Supplied passage:
========================================================================

How to prove
$$\int_0^{\pi/2} \frac{\cos ((1-a) x)\cos ^{1-a}(x)}{ (\cosh (2 b)-\cos (2 x))} \, dx=\frac{\pi e^{(a-1)b}}{4\sinh (b) \cosh ^a(b)}$$
So far I've got no idea of tackling it (my intuition is on contour integration). I'd like you to give some suggestions. Thanks in advance!
Update: I found an alternate proof for @pisco's general formula. By using Fourier expansion
$$\frac{\sinh (2 b)}{\cosh (2 b)-\cos (2 x)}=2 \sum _{k=1}^{\infty } e^{-2kb} \cos (2 k x)+1$$
and trigonometric identities $\cos*\cos\to \cos+\cos$ , one have
$$\small I=\int_0^{\pi /2} {\frac{{{{(\cos x)}^a}\cos cx}}{{\cosh 2b – \cos 2x}}dx} =\frac{\sum _{k=1}^{\infty } \exp (-2 b k) (f(a+1,c+2 k)+f(a+1,c-2 k))+f(a+1,c)}{\sinh (2 b)}$$
Where $f$ denotes the classic Cauchy integral ($\Re v>0$)

========================================================================

Material provided:
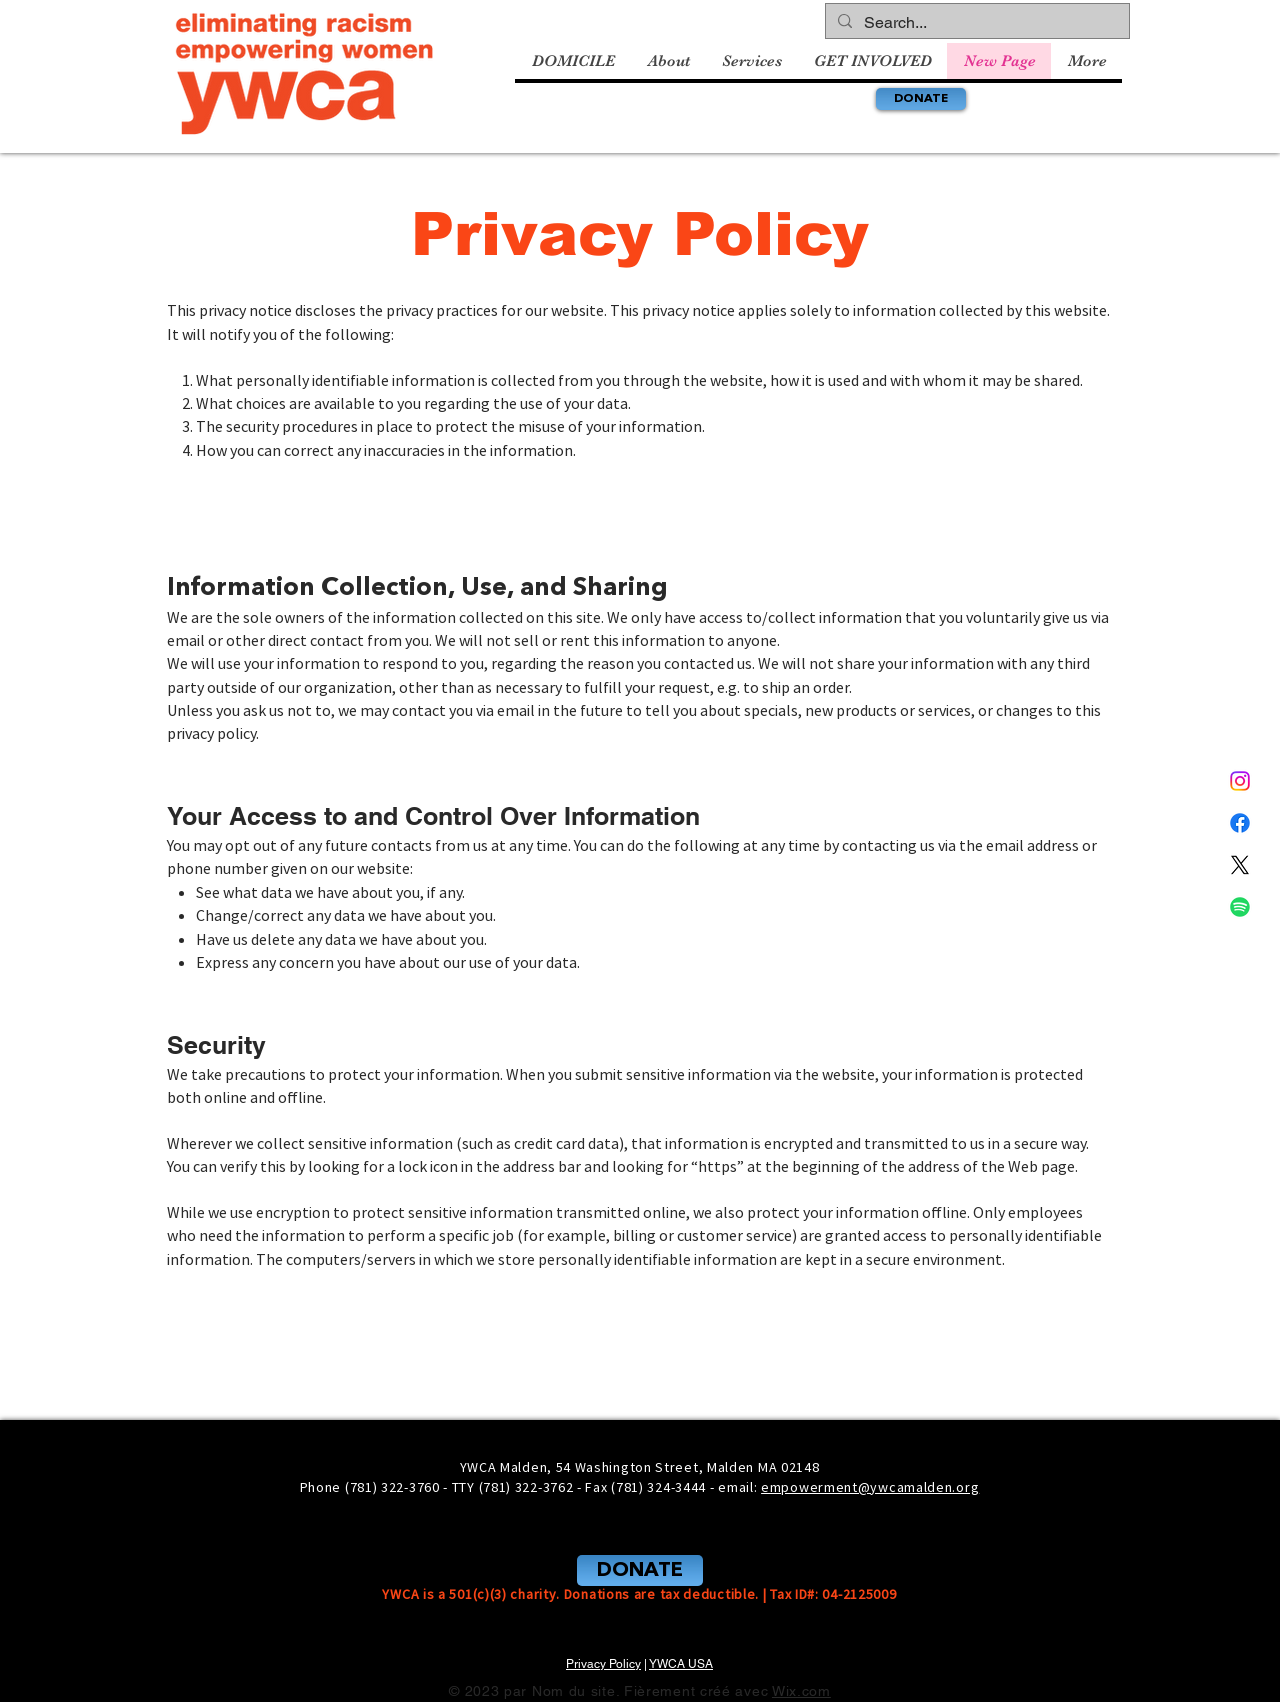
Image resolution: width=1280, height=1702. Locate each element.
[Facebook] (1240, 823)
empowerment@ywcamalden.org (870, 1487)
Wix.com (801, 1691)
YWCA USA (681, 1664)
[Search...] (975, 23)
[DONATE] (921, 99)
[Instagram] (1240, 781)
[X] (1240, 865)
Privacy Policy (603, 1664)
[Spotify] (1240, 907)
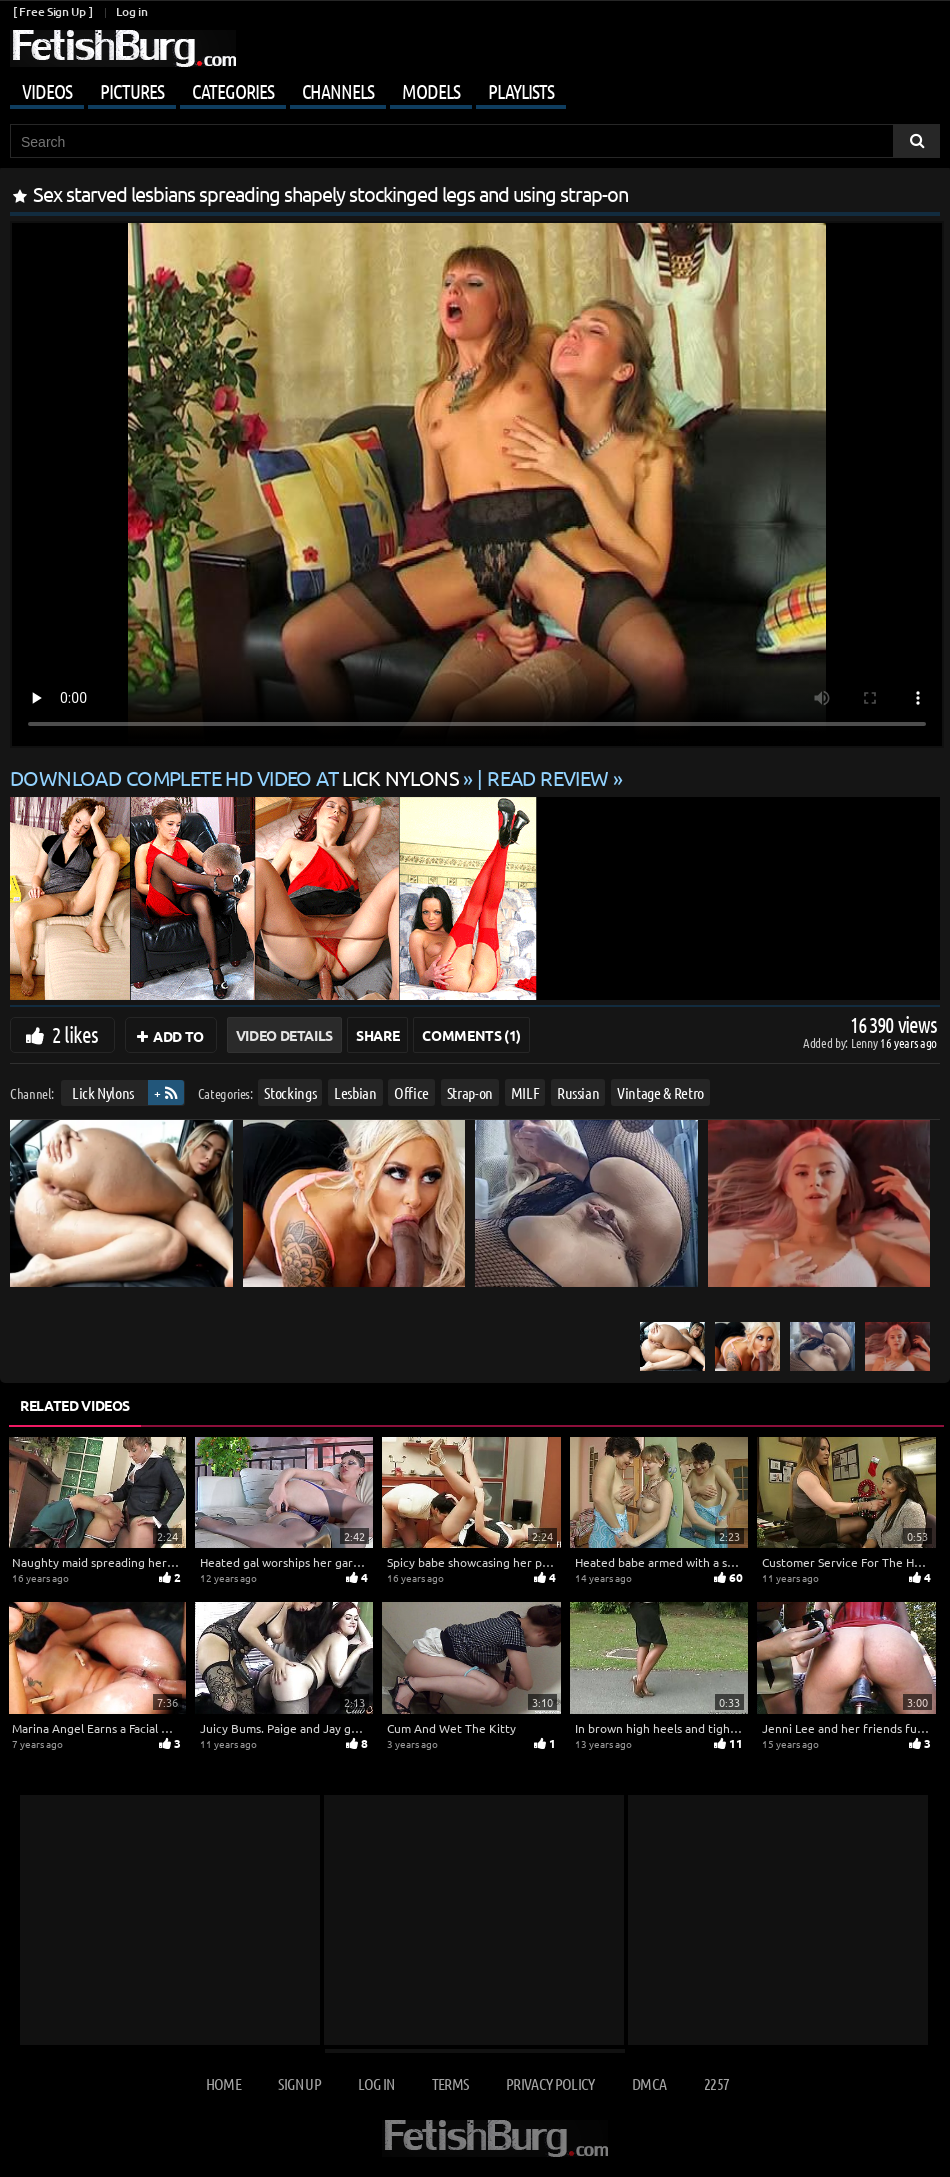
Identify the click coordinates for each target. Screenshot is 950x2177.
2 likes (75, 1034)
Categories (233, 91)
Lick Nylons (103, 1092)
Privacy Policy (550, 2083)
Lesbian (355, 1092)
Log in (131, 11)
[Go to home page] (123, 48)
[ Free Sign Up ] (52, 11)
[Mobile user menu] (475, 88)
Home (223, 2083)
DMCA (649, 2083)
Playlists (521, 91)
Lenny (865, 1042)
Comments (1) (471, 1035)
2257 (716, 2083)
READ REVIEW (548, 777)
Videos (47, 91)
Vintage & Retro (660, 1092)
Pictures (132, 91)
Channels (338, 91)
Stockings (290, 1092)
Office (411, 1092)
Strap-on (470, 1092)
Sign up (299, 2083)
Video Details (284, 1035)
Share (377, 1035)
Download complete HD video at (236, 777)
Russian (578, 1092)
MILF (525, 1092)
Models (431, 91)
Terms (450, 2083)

========================================================================

Instructions for the task: In the integral post, which method does the poster's intuition point to? The listing was drawn from a different source than the integral post.

Exercise output: Contour integration.